Ken Burns flickers on Safari
Add will-change: transform to .panel-img. Safari otherwise composites the transform on the CPU which causes the flicker.
Prose overlap on mobile
The four prose positions (TL/TR/BL/BR) reposition to a single full-width block on screens narrower than 768px. Always test mobile separately; what looks balanced on desktop can stack awkwardly.
Touch swipe fights scroll-snap
Use {passive: true} on the touchstart/touchend listeners and only trigger custom navigation on a quick, decisive vertical swipe (>50px in <500ms). Long or slow swipes should fall through to native scroll-snap.

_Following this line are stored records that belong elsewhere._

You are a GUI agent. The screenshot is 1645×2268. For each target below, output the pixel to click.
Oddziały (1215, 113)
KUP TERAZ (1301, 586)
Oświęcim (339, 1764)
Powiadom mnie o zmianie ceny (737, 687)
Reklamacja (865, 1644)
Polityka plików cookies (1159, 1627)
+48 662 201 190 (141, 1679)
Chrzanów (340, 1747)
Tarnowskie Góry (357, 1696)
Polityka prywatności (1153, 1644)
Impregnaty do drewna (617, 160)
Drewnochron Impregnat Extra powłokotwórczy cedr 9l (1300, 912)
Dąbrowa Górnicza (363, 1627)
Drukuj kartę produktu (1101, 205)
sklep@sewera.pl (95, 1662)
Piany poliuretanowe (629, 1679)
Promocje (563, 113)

Images load slowly on the first panel
Preload the first 3-4 panels in <head> with <link rel="preload" as="image">. The remaining panels can lazy-load naturally as the user approaches them.
The fullscreen button doesn't work
The Fullscreen API requires a user gesture. Bind the toggle to a click handler, not to page load or scroll. Some browsers also block fullscreen inside iframes; if the storyboard is embedded somewhere, fullscreen will only work when opened in its own tab.